Company officials said the service went live after "extensive and detailed" negotiations with the country's Data Protection Authority, which last year lifted objections made to the project in 2009.

(Also Read: Google Adds Brazil World Cup Football Stadiums to Street View)

Culture Minister Panos Panagiotopoulos attended a launch event in Athens and said the map service would help the crisis-hit country's vital tourism industry, describing Greece as an "endless archaeological park."

"We have so much to show off. This is a godsend," he said. "Everyone knows how difficult things are, with all the obstacles that are there when dealing with the Greek state. We are trying to overcome these difficulties."

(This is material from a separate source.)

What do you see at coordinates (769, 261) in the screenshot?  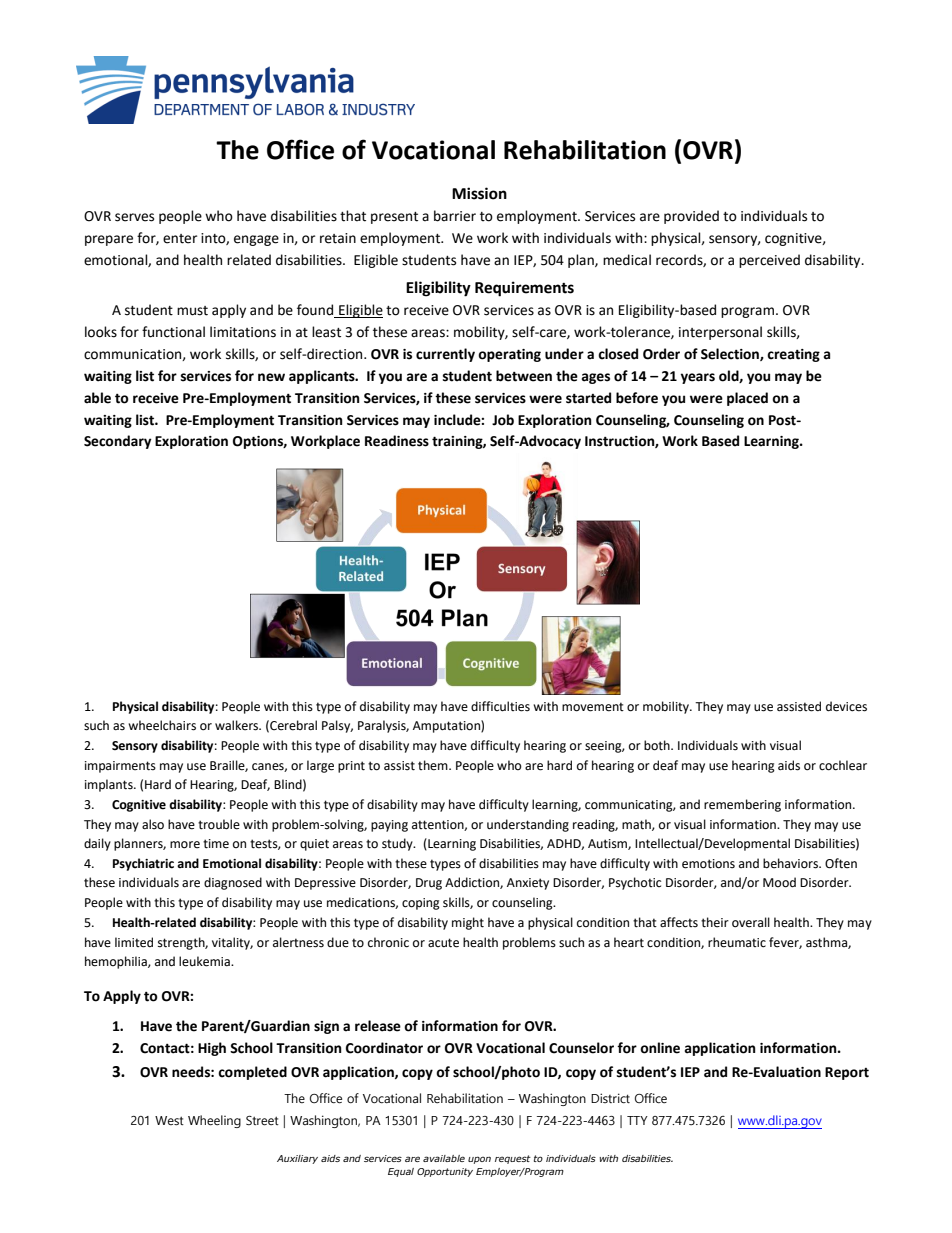 I see `perceived` at bounding box center [769, 261].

Google was allowed to gather photos for Street View while waiting for formal approval to start the service in Greece, the 56th country where it is now available. The company also had been permitted to display cultural sites on a related service.

Company officials said the service covers about two-thirds of the area that Google plans to map in Greece, and includes most of the mainland and popular holiday islands. It currently does not include many more sparsely populated islands, for example.

Nearly 18 million tourists visited Greece last year, according to official figures, while the government and industry officials say the number on track to rise to 20 million in 2014.

(Also Read: Google Street View gets a 'time travel' mode)

In its ruling in November, the Greek privacy watchdog said Google had responded to earlier reservations - such as about whether the images of people's faces and vehicle license plates displayed on its service get blurred out, to protect their privacy.

"The DPA wanted to see that our blurring technology works - we have demonstrated that it does work in 55 other countries - and safeguard the right of Internet users to report any complaints," said Dionisis Kolokotsas, a public policy manager for Google's Greek operations.